4. Strong Macroeconomic Conditions: Unemployment is at its lowest since 2000, and wages are improving. Although interest rate hikes make mortgages more expensive, on the whole, it is indicative of a strong economy. In the second quarter (three months ended June), U.S. GDP grew at over 4%, which should result in robust growth for HD in the quarter. It was reported that building material and garden equipment sales increased 0.8% month-on-month and 6.2% year-on-year for the industry in June, which should be a positive sign for Home Depot. Strong macroeconomic conditions bode well for a company like Home Depot that is heavily reliant on the improvement of the economy.

5. Higher Transportation Costs: The company faced transportation headwinds in the first quarter which had an eight basis points negative impact on the gross margins. While Home Depot isn’t the only company facing higher transportation costs, the increasing shift toward the online space, as well as the addition of features such as same-day delivery, can result in a pressure on the gross margins through the financial year.

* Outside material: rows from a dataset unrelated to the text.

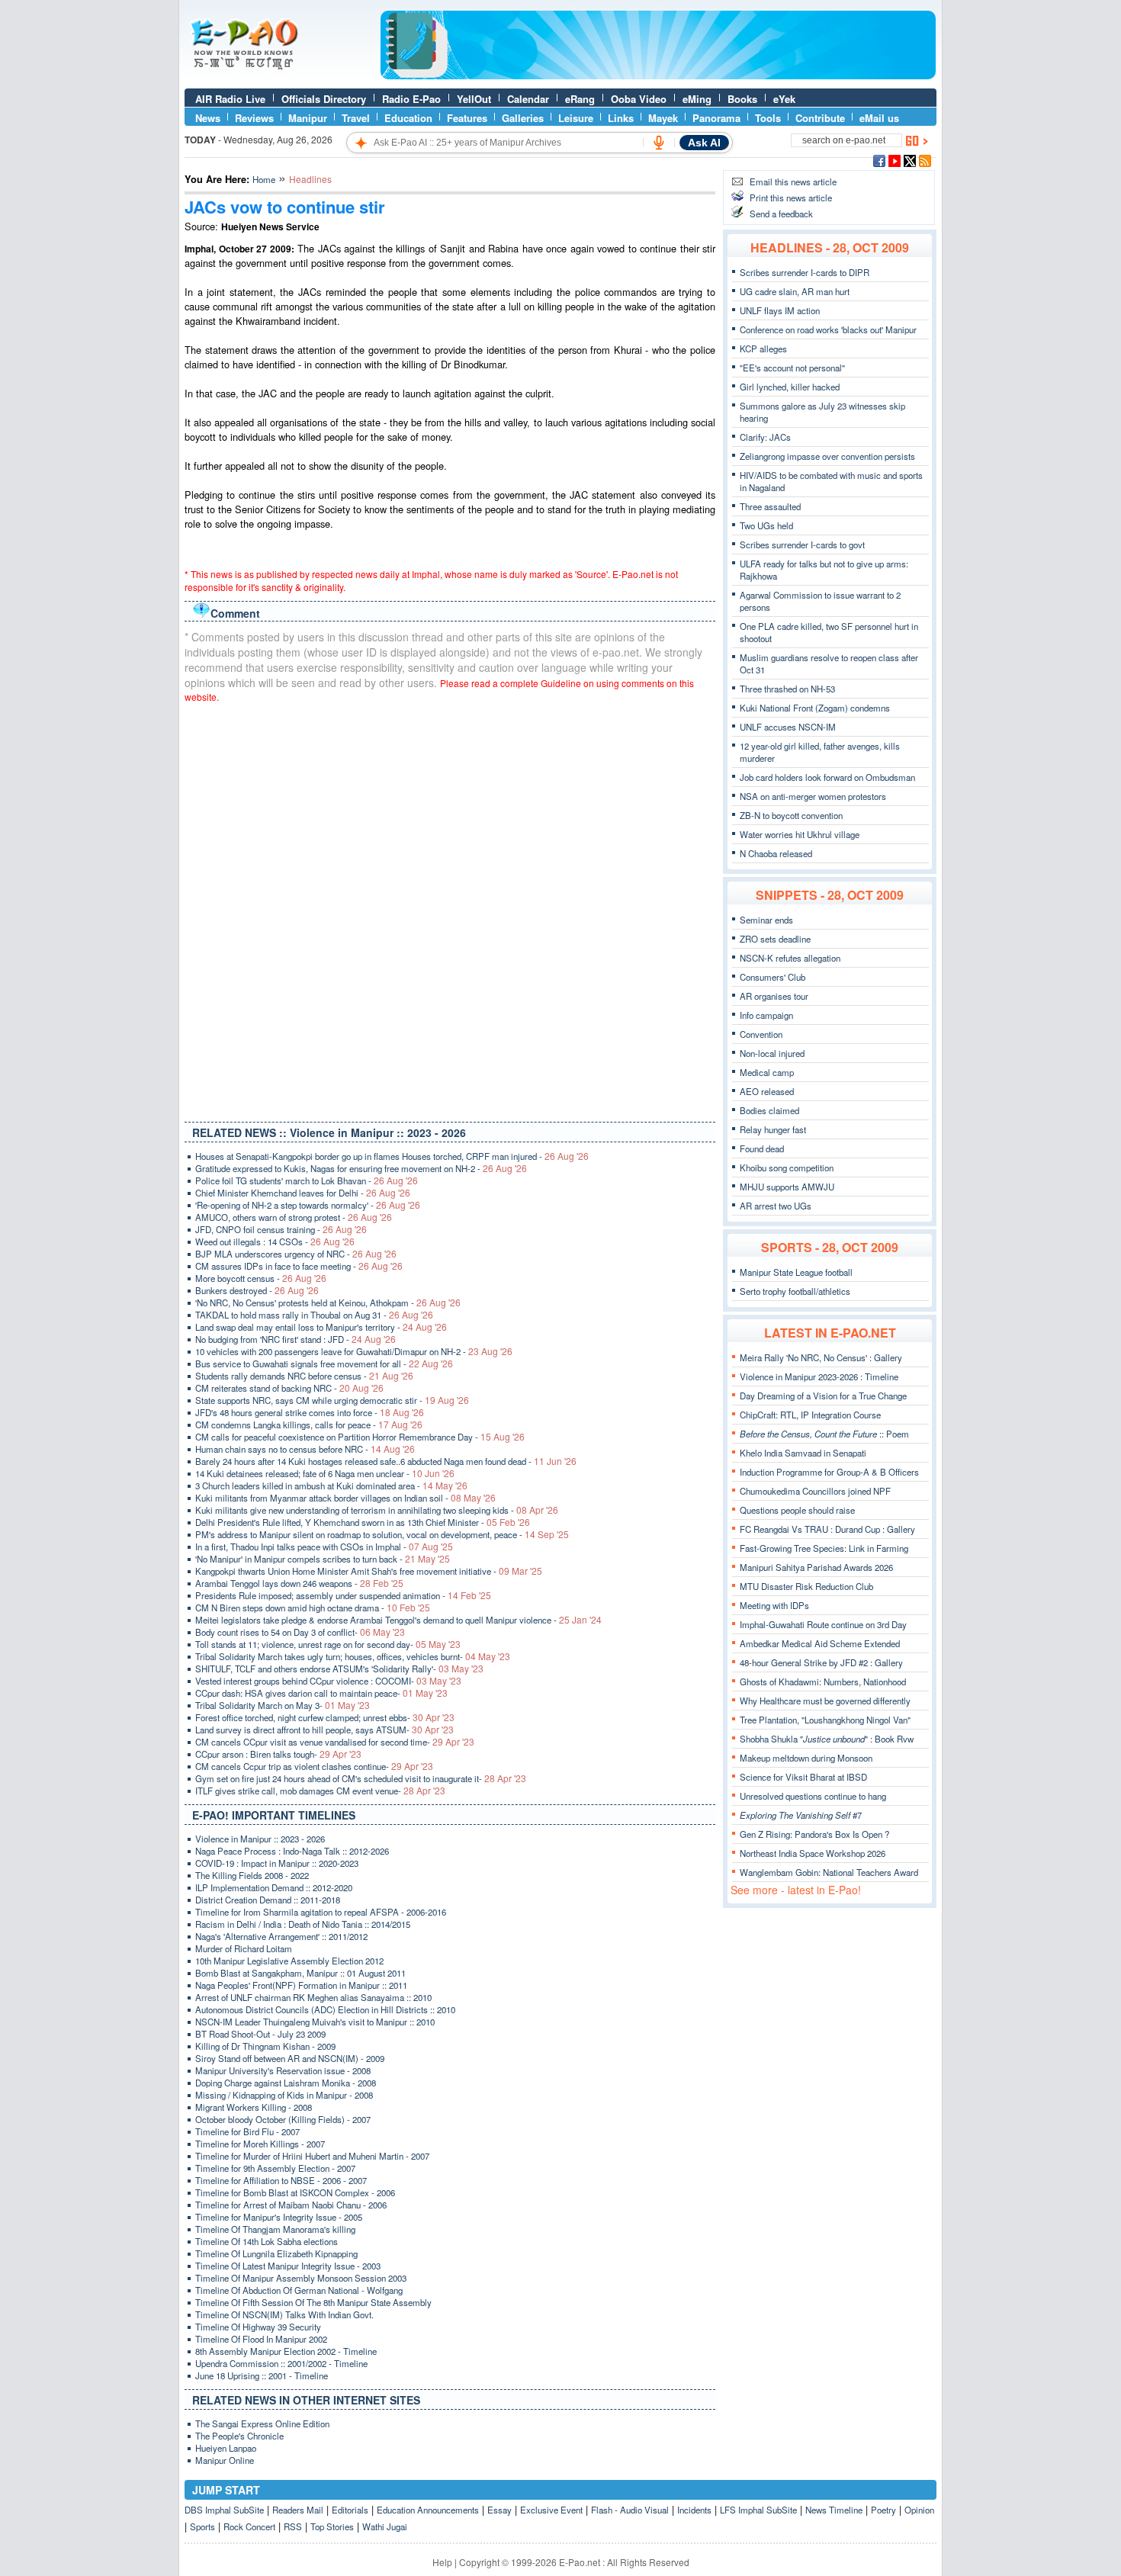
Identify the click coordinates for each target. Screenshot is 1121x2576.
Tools (768, 118)
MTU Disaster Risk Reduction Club (806, 1586)
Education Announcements (428, 2510)
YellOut (474, 99)
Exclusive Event (551, 2510)
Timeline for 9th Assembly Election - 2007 (275, 2168)
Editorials (350, 2510)
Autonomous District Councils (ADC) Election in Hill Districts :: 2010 (325, 2009)
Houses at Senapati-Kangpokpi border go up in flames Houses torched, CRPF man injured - (392, 1156)
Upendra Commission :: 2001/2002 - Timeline (281, 2363)
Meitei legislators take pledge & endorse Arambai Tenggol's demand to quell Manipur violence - (398, 1620)
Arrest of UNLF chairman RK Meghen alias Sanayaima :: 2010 (313, 1997)
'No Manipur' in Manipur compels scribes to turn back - (322, 1559)
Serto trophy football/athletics (795, 1291)
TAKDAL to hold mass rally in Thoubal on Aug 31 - (314, 1315)
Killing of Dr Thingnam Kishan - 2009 (265, 2046)
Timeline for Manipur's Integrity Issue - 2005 (278, 2217)
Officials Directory (323, 99)
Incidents (694, 2510)
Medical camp (767, 1072)
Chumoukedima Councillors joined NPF (815, 1491)
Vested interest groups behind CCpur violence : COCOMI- (328, 1681)
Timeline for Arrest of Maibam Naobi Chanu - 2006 (291, 2205)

6. Supply Chain Investments: HD has stated its intention of investing roughly $1.2 billion into its supply chain over the next five years. Given the changing retail landscape, the company believes “a great customer experience depends on great supply chain capability.” Over the past decade, the company has made big strides in its upstream supply chain – moving product to the stores and direct fulfillment centers (DFCs) – and more recently, it has undertaken significant expenditure to build its downstream supply chain – delivering to customers directly. However, the home improvement giant feels there is still some way to go to fully leverage its upstream network, as well as build the fastest and most efficient delivery system. In this regard, some of the steps being undertaken by the company include adding 170 distribution facilities across the U.S. to reach 90% of the U.S. population in one day or less, opening 40 flatbed direct fulfillment centers to serve HD’s top 40 markets, and continuing the rollout of van and car delivery options in top urban markets in 2018.